Courtesy of Yale Playwrights Festival

The annual Yale Playwrights Festival will feature five student-written plays this Friday and Saturday.

Founded in 2003 by theater studies professor Toni Dorfman and Laura Jacqmin ’04, the Yale Playwrights Festival organizes staged readings of original student work every year. According to Dorfman, the festival’s format has remained similar, but the number of entries increases every year. This year, the festival received 53 entries, and a panel of a dozen professional playwrights and directors selected five plays to be performed.

Each playwright is assigned two mentors, selected by theater faculty, who advise the playwrights on their language and structure. The playwrights suggest directors and work with those directors to cast the readings.

This year, the festival will feature works by Joyce Maynard ’22, Naomi Goodheart ’22, Carrie Mannino ’20, Mikaela Boone ’21, Mia Fowler ’20 and Seth Herschkowitz ’20.

On Friday, Maynard’s “The Skeleton Museum” will show at 3 p.m. Goodheart’s “In Absentia” will follow at 5:30 p.m. On Saturday, Mannino’s “It Couldn’t Happen Here” will show at 2 p.m., followed by Fowler and Herschkowitz’s “Terminal 3.” The final performance will be Boones’s “Birthright” at 7 p.m.

Each play is allowed four hours of rehearsal, which must take place the week prior to the festival. According to Dorfman, this is to ensure that playwrights have as much time as possible to revise their scripts between the announcement of the final scripts and the date of their performance.

“Four hours of rehearsal — Yale actors don’t need more with scripts in hand,” Dorfman said. “They leap into the heart of the play, they connect with one another, they go for it.  And the point is, these are just readings — no props, costumes, music. The play’s the thing.”

Lily Weisberg ’21, who will direct Maynard’s “The Skeleton Museum,” said preparing for the festival has been a collaborative process. The play is about a woman who loses her house and hair salon during the California wildfires. Throughout the course of the play, the woman tries to figure out what is still left in her life, Weisberg explained.

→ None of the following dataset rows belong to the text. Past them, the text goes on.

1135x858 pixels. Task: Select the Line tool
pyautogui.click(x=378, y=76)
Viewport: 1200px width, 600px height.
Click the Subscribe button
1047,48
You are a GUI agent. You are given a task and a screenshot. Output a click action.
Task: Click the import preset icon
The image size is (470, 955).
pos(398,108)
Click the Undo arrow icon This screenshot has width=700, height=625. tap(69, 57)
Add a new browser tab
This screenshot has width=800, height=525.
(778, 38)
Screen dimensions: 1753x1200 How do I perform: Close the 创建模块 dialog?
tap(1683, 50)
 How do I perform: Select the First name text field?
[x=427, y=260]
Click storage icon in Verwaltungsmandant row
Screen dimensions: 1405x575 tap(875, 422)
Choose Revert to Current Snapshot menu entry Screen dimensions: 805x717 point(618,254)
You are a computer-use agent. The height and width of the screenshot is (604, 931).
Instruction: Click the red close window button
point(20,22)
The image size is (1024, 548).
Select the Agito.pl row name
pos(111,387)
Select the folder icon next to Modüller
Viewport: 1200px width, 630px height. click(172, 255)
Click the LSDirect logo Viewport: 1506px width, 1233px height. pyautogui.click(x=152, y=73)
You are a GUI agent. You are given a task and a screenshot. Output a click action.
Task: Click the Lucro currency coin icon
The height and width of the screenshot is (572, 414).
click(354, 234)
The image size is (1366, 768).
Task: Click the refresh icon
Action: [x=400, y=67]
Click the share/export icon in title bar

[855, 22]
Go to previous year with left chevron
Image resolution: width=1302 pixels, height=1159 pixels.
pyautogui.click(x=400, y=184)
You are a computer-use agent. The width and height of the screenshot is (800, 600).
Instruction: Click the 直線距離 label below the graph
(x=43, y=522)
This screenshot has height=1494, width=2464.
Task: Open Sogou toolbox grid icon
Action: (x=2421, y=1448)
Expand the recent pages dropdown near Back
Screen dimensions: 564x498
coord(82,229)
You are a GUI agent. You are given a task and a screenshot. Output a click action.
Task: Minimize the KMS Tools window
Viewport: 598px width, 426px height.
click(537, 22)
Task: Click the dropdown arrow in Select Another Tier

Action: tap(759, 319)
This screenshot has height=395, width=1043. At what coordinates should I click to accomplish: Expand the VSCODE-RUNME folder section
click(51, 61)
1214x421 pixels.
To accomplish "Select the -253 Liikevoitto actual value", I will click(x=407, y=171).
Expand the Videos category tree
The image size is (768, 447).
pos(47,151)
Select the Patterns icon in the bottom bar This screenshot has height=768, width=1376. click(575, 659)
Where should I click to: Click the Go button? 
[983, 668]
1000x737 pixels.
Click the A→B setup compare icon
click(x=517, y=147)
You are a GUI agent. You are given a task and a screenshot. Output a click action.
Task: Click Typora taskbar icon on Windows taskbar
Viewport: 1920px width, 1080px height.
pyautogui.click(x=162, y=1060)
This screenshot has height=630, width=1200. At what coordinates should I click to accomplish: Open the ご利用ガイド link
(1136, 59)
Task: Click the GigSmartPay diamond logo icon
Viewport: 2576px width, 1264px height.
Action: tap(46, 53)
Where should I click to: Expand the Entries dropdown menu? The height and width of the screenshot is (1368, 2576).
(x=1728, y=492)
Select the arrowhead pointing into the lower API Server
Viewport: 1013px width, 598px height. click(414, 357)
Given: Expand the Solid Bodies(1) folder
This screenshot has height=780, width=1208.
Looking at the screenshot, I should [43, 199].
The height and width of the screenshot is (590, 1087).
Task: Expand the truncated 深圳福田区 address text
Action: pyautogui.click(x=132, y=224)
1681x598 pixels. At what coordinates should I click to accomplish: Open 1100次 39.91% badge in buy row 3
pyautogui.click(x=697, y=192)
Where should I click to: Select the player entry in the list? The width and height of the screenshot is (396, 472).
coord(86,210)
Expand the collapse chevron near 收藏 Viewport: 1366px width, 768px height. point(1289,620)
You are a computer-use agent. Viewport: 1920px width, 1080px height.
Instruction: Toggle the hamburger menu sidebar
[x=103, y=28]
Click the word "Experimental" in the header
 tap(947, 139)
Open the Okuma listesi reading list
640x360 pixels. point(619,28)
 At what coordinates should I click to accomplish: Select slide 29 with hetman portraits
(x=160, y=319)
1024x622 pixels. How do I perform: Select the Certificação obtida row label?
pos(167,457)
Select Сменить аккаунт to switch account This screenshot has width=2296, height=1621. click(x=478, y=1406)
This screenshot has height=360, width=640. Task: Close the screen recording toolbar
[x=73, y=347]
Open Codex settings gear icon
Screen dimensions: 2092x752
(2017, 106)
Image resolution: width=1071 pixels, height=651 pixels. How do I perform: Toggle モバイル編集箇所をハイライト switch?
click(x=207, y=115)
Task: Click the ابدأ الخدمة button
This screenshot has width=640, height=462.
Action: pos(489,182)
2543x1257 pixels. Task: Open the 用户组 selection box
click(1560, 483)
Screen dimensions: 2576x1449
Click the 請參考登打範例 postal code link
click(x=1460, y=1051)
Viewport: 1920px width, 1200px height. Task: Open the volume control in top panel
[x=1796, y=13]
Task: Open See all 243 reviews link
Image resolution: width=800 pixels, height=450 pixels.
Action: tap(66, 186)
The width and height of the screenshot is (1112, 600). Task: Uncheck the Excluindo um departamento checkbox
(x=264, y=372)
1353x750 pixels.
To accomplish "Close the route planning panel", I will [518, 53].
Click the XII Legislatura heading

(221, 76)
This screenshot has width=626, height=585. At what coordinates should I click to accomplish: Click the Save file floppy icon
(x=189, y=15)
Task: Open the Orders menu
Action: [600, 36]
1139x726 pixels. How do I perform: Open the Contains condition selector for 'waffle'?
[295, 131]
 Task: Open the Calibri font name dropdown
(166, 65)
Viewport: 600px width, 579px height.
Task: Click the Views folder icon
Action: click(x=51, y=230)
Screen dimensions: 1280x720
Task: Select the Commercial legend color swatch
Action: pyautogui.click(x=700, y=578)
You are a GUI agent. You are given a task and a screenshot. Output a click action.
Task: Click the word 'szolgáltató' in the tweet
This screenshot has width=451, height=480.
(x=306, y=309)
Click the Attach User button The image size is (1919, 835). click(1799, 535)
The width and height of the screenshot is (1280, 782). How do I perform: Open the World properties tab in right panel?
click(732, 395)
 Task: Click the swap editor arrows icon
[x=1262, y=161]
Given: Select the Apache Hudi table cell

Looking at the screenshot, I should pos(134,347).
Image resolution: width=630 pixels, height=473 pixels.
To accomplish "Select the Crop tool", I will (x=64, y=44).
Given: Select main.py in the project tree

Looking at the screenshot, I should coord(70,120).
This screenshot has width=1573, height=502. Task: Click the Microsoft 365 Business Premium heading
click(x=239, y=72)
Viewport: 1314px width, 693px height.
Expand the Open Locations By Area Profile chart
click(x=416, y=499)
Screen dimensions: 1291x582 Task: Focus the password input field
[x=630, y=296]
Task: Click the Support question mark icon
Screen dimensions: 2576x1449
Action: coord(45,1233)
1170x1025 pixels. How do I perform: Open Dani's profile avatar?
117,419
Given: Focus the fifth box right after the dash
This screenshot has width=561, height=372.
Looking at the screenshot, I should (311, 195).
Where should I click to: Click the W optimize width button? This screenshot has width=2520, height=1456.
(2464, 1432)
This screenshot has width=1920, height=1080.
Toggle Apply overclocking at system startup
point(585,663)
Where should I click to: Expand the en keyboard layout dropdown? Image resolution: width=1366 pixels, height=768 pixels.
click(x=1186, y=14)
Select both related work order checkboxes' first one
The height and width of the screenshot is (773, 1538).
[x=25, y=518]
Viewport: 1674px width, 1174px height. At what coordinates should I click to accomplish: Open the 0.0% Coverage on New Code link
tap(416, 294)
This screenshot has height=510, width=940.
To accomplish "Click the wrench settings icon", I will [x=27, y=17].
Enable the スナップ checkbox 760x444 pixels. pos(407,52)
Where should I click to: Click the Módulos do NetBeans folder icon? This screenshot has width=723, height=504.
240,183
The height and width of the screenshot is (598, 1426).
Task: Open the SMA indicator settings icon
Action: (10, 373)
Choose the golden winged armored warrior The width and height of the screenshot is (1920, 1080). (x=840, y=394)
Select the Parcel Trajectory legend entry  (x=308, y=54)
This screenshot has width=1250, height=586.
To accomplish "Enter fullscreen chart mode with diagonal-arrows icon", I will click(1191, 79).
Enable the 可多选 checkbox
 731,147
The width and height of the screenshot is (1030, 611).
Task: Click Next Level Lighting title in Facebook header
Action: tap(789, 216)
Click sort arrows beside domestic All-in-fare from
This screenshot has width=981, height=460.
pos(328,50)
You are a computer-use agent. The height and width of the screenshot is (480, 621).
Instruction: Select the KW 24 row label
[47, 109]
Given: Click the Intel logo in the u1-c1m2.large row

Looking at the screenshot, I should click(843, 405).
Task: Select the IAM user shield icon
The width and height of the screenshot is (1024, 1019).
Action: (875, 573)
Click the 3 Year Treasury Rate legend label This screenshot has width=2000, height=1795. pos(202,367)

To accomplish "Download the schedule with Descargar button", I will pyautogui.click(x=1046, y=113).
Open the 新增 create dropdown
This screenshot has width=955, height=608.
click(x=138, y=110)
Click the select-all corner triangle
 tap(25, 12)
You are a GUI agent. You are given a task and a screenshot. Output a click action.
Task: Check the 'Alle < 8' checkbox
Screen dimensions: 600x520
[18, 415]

Weisberg said the festival allows the team to focus on the acting and character development. During rehearsal, she said she emphasizes the importance of accessing a character’s interior.

“It’s really the script that’s being put on display more than anything else,” Mannino said.

Mannino, a former WKND editor, wrote her play “It Couldn’t Happen Here” as her senior thesis in the English major’s creative writing concentration.

“It Couldn’t Happen Here” is a documentary play, centered around the mass shooting at the Tree of Life synagogue in Pittsburgh, Pennsylvania on Oct. 27, 2018. The congregation, located in the Squirrel Hill neighborhood of Pittsburgh, was attacked during its Shabbat morning services. The shooter killed 11 people and wounded six. It was the deadliest attack on a Jewish community in United States history.

Mannino is a member of the congregation and grew up in the Squirrel Hill community. The play is based on about 30 interviews Mannino conducted with members of the community in the summer of 2019. It also draws on news articles and press releases from the time of the shooting.

“It’s very easy to forget about these acts of violence when they’re not directly affecting you, and it’s important to remember the personal aspects of these national tragedies,” Mannino said.

Mannino said she endeavored to show perspectives that get lost in the media coverage of mass shootings. She wanted to show that these attacks are lasting tragedies for the communities they impact and highlight the resilience of her community members. She also wanted to call attention to rising white supremacist rhetoric and the violence that it causes.

Mannino said she is looking forward to a giving voice to her community and to hear her work performed in front of an audience.

“In my experience with playwriting, you can write it and read it over a million times, but until you hear it outloud and watch an audience watch it, you can’t really know how effective it is,” Mannino said.

The Off-Broadway Theater is located at 41 Broadway Street.